Case ID: nj-eq_102/html/0390-01.html
Source: Caselaw Access Project
Author: {"author": "Ingersoll, V. C.", "license": "Public Domain", "url": "https://static.case.law/"}
Date Created: 2024-08-24T03:29:51.129683

Carrie Dehn Page and William L. Page, complainants, v. Ida Afflerbach, defendant.
    [Decided March 8th, 1928.]
    1. To establish a “gift inter vivos” the following factors must appear : First, a donative intention on the part of the donor; second, delivery of the subject-matter of the gift in the manner in which delivery is most capable; third, the donor must strip himself of all ownership and dominion over the subject-matter of the gift.
    2. Where the evidence showed that the donor believed she was signing a will at the time the deed was executed, held, there was not such an intention to give an immediate and irrevocable interest in the property as would support a gift inter vivos.
    
    On bill, &c.
    
      Messrs. Endicolt £ Endicott, for the complainants.
    
      Messrs.
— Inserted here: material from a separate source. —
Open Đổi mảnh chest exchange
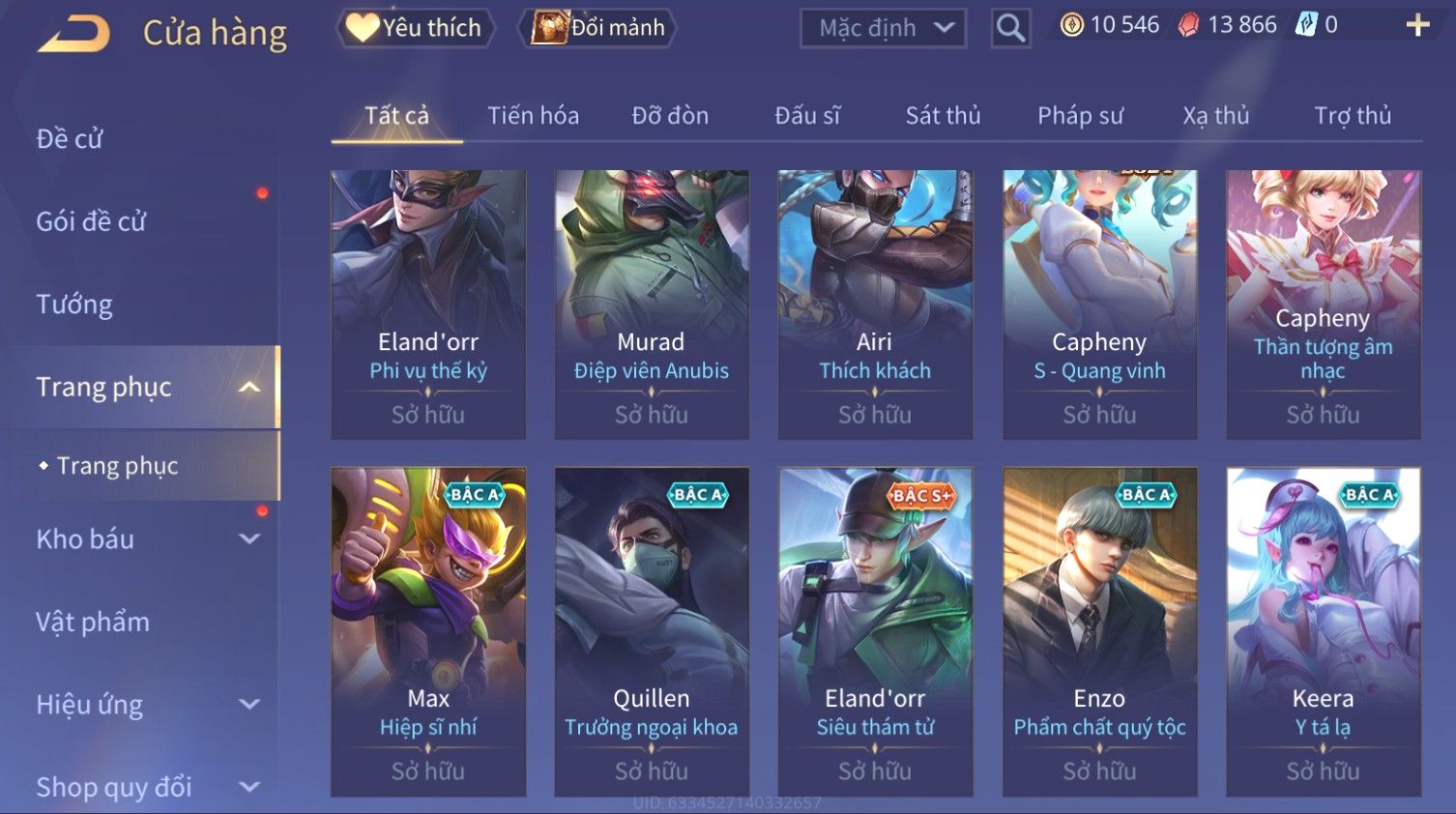Screen dimensions: 1456x814 pyautogui.click(x=597, y=28)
Bab code £ Champion, for the defendant.
   Ingersoll, V. C.

The defendant, a spinster now upward of fifty-seven years of age, was the only daughter of Henry Afflerbach and his wife, who resided for many years in Atlantic City. He was in the stationery business. After the wife’s death, which occurred in 1900, he purchased a property known as No. 14 South California avenue, and caused the title to be placed in the defendant.
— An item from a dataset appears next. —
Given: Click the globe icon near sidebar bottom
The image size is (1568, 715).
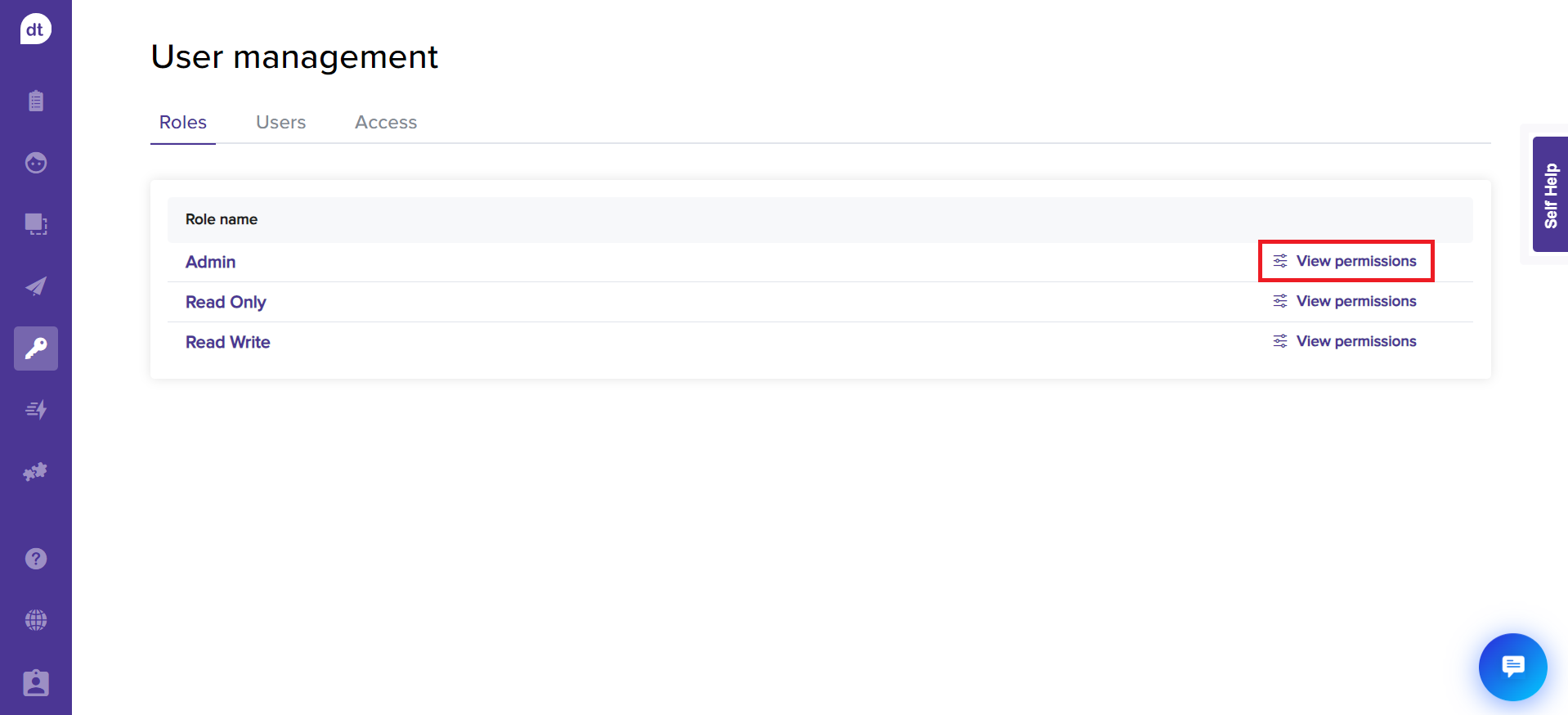Looking at the screenshot, I should pos(35,619).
Shortly after the purchase of this property he and his daughter moved into it, where he remained until his death. Complainant, then a single woman, also lived with the father and daughter in the property in question. She received wages at the rate of $8 per week. About a month before the death of Mr. Afflerbach, Mr. Dehn (father of complainant), his wife and five children came to the house, and he assisted in the nursing and care of the father. (This was done as a friendly act and not for hire.) The families had been on friendly relations, and the defendant testified she looked 'to him (Dehn) like a father.

By Afflerbaeh’s will, a trust was created in favor of the defendant for her life. He also provided that should the complainant-be living at the death of his daughter, and should have resided and made her home with the daughter at the time of her decease, she should receive $5,000. In the event that Carrie Dehn should be married or not be residing or making her home with his daughter at the time of her death, the said $5,000 should become part of the residuary estate.
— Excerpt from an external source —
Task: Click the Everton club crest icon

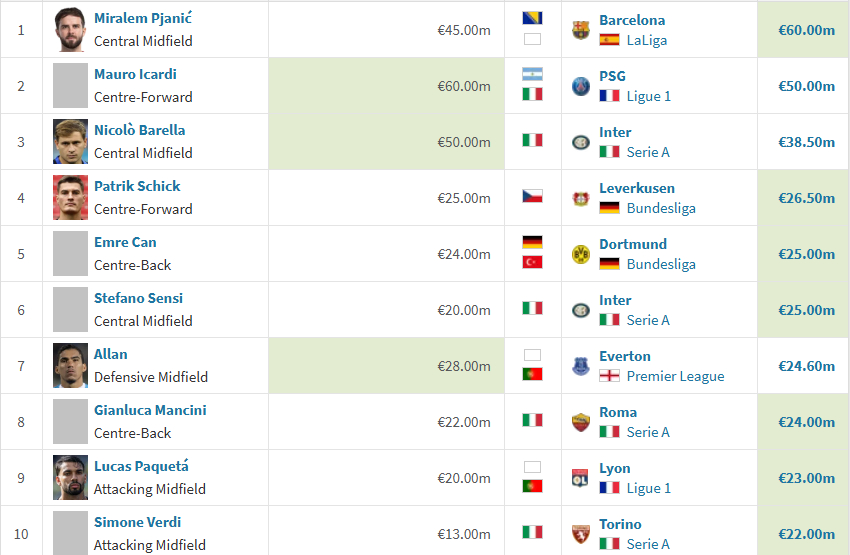Action: 581,366
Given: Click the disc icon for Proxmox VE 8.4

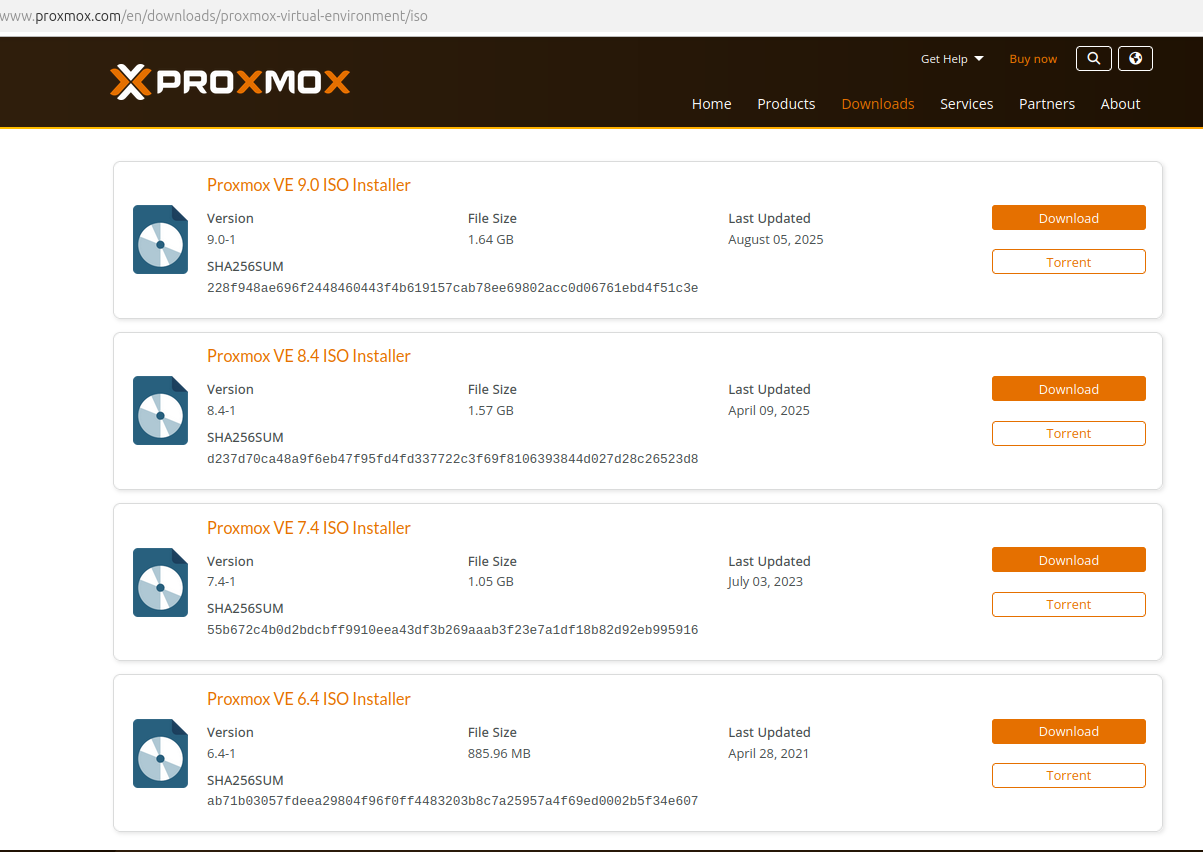Looking at the screenshot, I should tap(160, 411).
After the death of Afflerbaeh, the Dehn family remained at the home of Miss Afflerbaeh, and about three weeks thereafter Dehn suggested that “it would be nice if I would will it to his daughter, that she gets it after my death,” and it was decided that Mr. Dehn should arrange with Mr. Robert E. Stephany, then a practicing attorney of this state, and who has since died, to attend to the business. In pursuance of such arrangements and understanding that she was to have a will drawn, Miss Afflerbaeh called at the office of Mr. Stephany and “signed a paper.”

Miss Afflerbaeh insists that she understood she was “signing a will that Carrie Page gets the property after my death.” In fact, she signed a deed to Albert C. Stephany (a brother of Robert E., the scrivener), and he in turn conveyed the premises to the defendant and complainant as joint tenants and not as tenants in common.

Some time later the defendant received the deeds from Albert C. Stephany (they having been recorded in the meantime) and placed them first in a trunk, and later in a box at a bank. These papers were kept either in the trunk (or in a dress suit case when away from home) or in the bank.

Mr. Dehn lived in the premises in question, with defendant, until the time of his death in 1916. Carrie Dehn, the complainant, resided there until 1906, when she married and left.

The defendant paid all taxes, sewerage and water rents, fire insurance, paving and papering upon the premises.

The defendant testifies she never knew that Carrie Dehn claimed to have any interest in the property until about six years ago, when she endeavored to make sale of it, and was informed by a real estate agent that it would be necessary to have the complainant’s signature to pass title.

To establish a “gift inter vivos” the following factors must appear: First, a donative intention on the part of the donor; second, delivery of the subject-matter of the gift in the manner in which delivery is most capable; third, the donor must strip himself of all ownership and dominion over the subject-matter of the gift. Mullen v. Mullins, 130 Atl. Rep. 628; Swayze v. Huntington, 82 N. J. Eq. 127; affirmed, 83 N. J. Eq. 335.

Upon considering all the evidence concerning this transaction, I cannot find an intention on the part of Miss Afflerbach, at the time of the execution of the deed in question, to give any interest in the property immediately and irrevocably to the complainant, nor can I find that the sending of the deed for record by Mr. Stephany, and the delivery, thereof when returned after the recording, by him to Miss Afflerbach, is proof of delivery thereof to the complainant. Nor has the donor stripped herself of any ownership and dominion over the property itself.

As stated in the oral memorandum, “I have no doubt * * * that no matter what the form of these papers may be, they were not meant to be effective until the death of Miss Afflerbach.”

The bill prays for partition of the premises described therein. The counter-claim prays that it may be decreed that the complainants have no estate in said land, and that the deeds to any by Albert C. Stephany be set aside and canceled.

I will advise that the bill be dismissed and that the defendant be granted the relief prayed for.